- **REQUIREMENT**
Scan the entries below. Report each line where the string "Given" occurs.
+++ SOURCE DATA +++
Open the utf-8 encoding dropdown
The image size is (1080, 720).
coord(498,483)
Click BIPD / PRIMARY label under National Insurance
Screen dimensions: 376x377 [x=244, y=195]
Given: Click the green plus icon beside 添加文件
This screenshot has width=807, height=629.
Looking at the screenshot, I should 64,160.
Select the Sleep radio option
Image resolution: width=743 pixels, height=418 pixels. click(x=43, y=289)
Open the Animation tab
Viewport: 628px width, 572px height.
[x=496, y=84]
+++
+++ SOURCE DATA +++
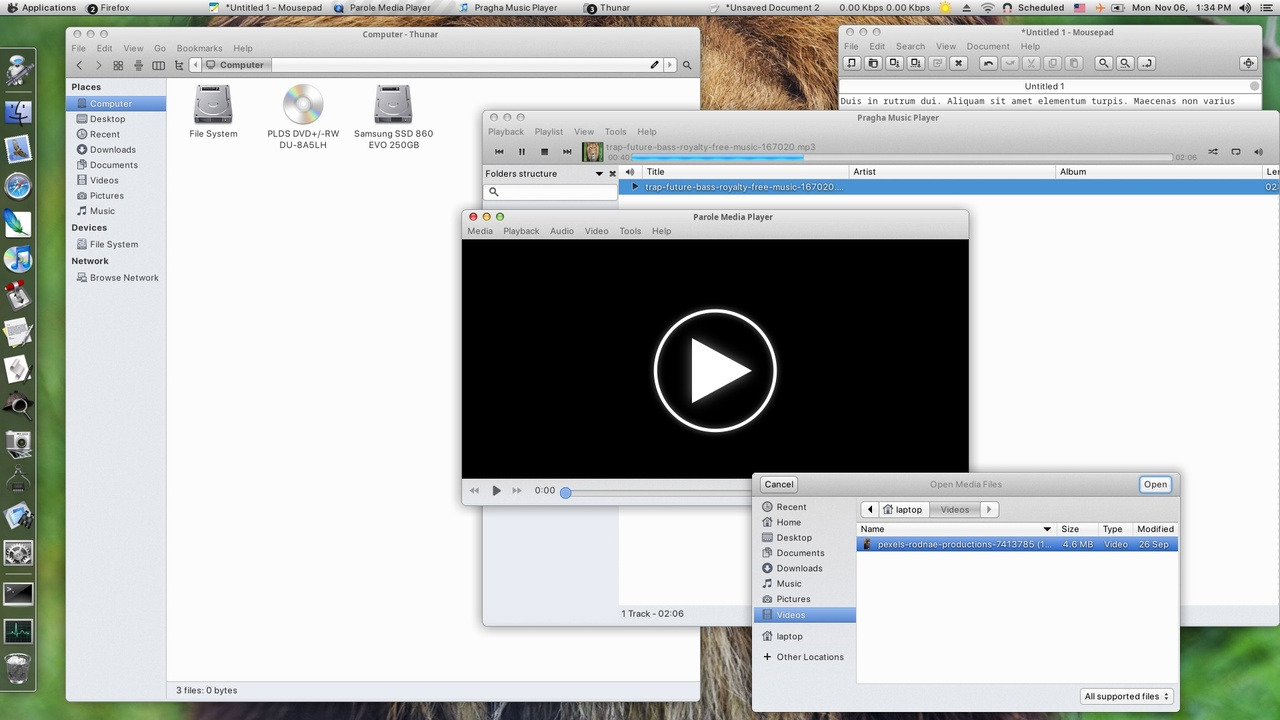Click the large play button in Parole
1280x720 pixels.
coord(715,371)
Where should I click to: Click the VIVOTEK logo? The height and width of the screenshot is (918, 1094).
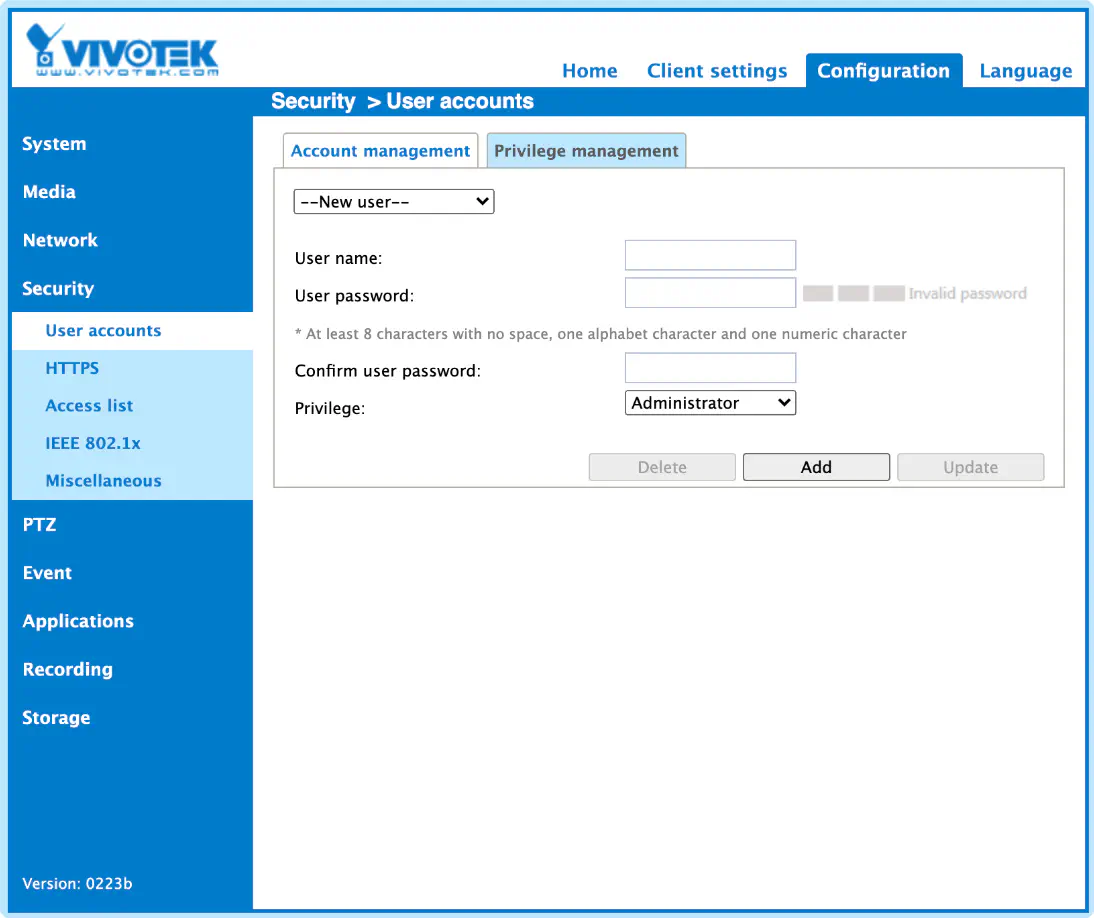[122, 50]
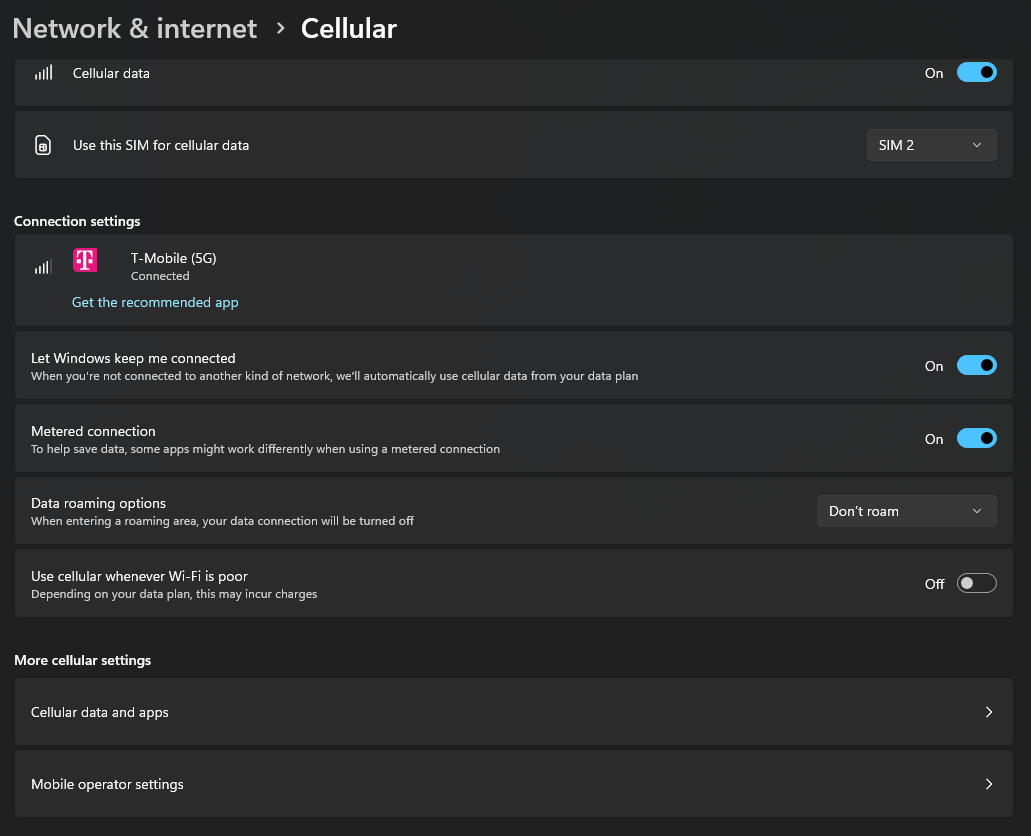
+++
+++ SOURCE DATA +++
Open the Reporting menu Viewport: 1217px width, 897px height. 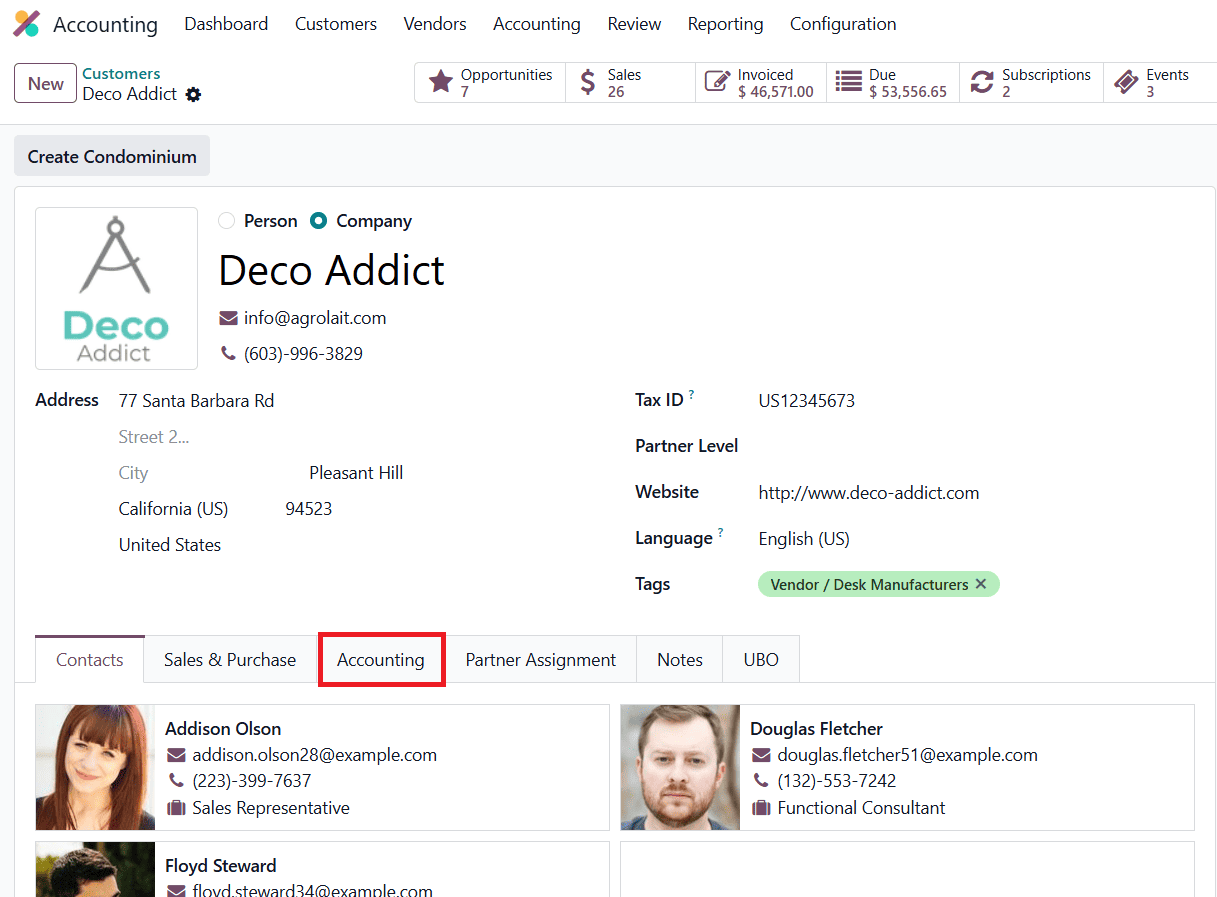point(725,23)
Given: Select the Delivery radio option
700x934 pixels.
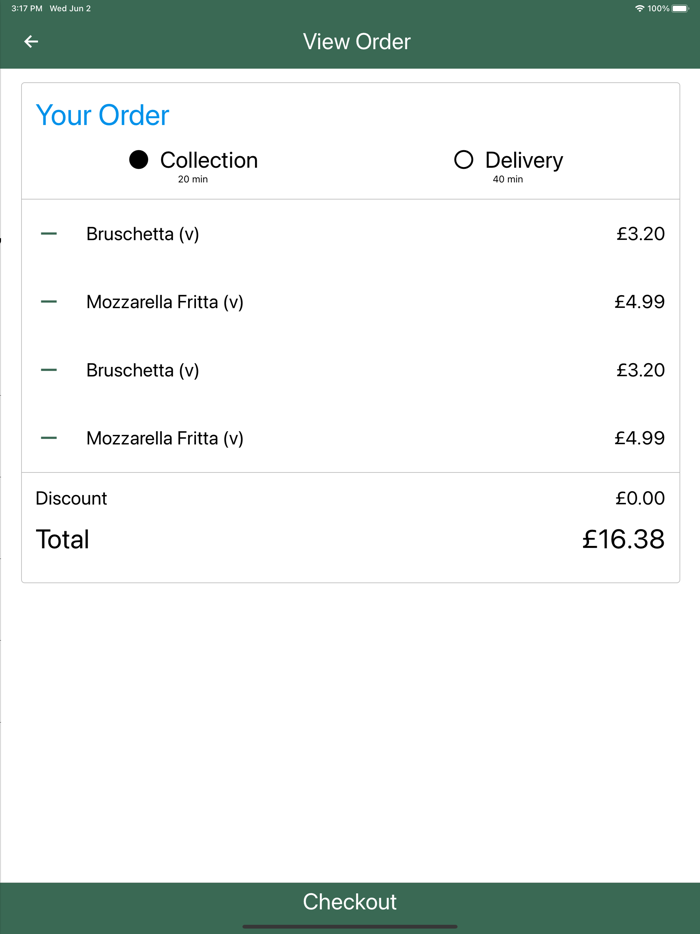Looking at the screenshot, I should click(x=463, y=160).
+++
- **SOLUTION TO THE PROBLEM**
Given: Click the green plus icon beside 添加文件
Given: Select the Delivery radio option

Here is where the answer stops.